Provided data below:

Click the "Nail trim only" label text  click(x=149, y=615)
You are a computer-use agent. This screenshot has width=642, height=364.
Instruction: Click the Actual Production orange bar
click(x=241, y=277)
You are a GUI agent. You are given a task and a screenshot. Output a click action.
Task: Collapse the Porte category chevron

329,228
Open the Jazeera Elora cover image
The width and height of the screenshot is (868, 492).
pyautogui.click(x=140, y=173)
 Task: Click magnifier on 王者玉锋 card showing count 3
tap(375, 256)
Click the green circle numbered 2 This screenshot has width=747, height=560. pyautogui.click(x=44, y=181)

End of Provided data.
Provided data below:

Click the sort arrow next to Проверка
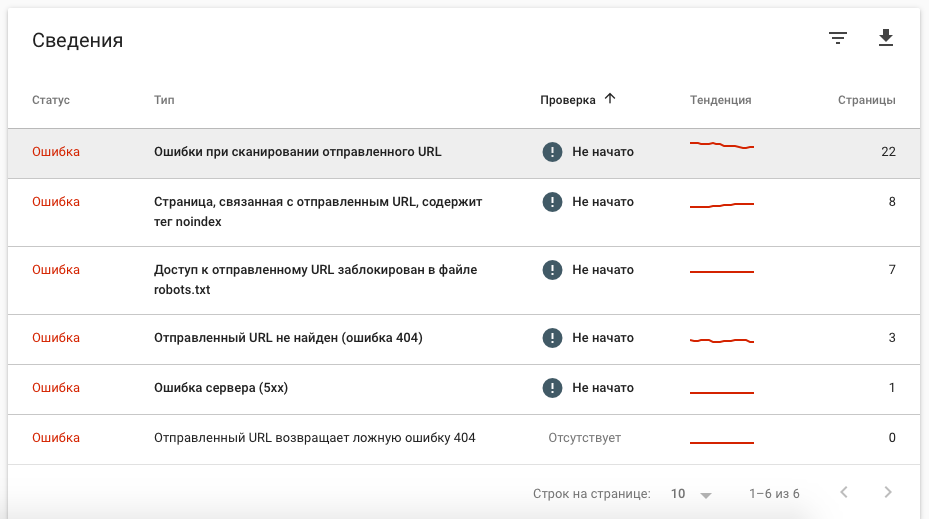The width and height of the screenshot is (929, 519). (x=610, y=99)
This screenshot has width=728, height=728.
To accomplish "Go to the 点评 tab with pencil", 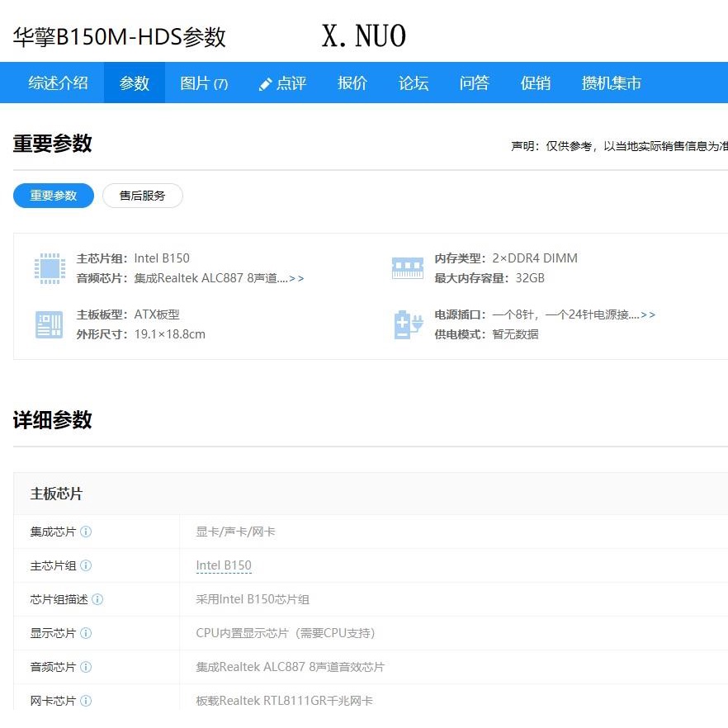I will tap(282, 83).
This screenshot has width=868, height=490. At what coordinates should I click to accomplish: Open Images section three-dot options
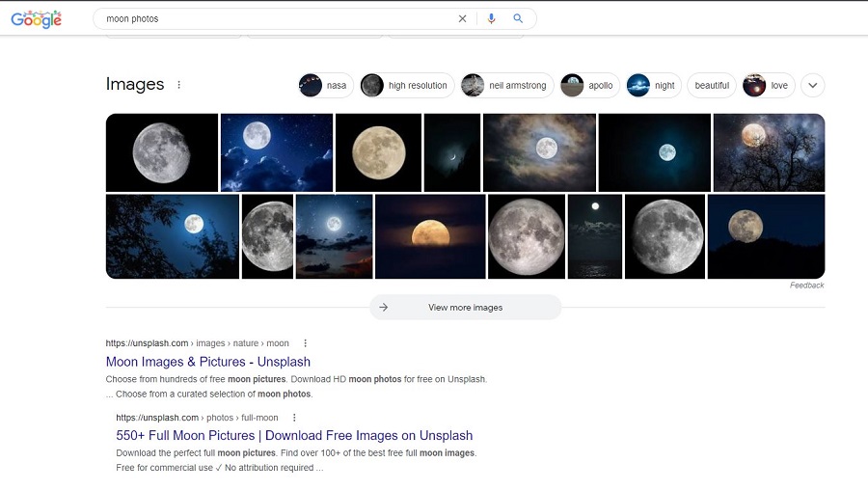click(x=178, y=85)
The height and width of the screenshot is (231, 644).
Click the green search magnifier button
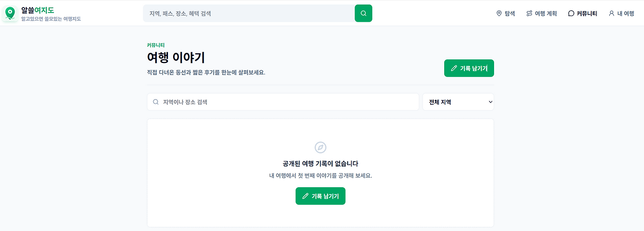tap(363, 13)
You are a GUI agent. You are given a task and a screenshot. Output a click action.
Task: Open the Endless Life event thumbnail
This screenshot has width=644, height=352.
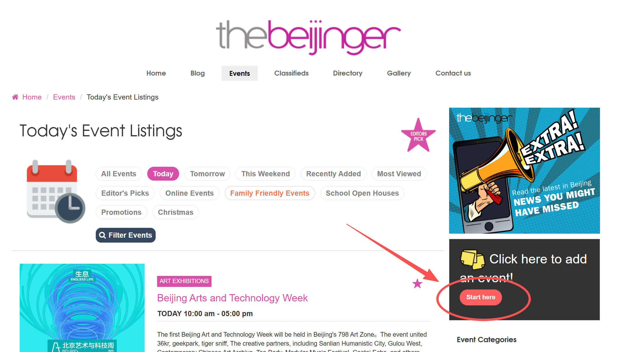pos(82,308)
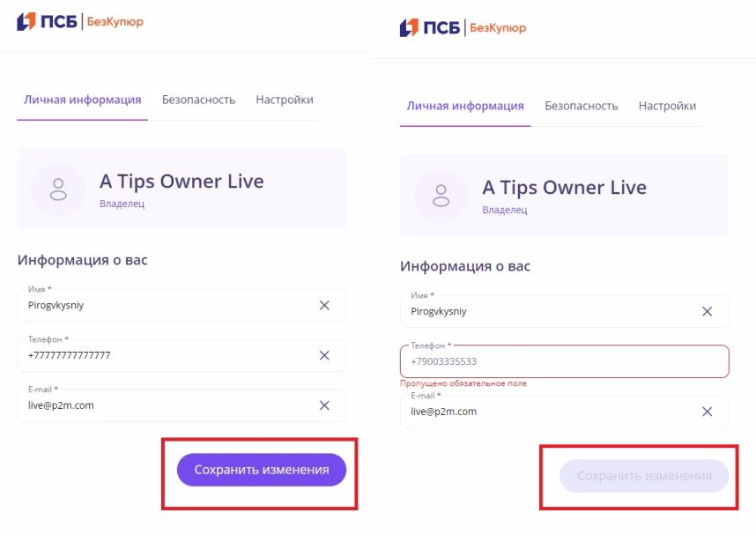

End of Provided data.

## Try it
Taking the lines above, repeat exactly those from the line that contains "Open the Jazeera Elora cover image" through the line that contains "Click the green circle", and both of those lines as well. Include nothing else.

## Output for this exercise
Open the Jazeera Elora cover image
The width and height of the screenshot is (868, 492).
pyautogui.click(x=140, y=173)
 Task: Click magnifier on 王者玉锋 card showing count 3
tap(375, 256)
Click the green circle numbered 2 This screenshot has width=747, height=560. pyautogui.click(x=44, y=181)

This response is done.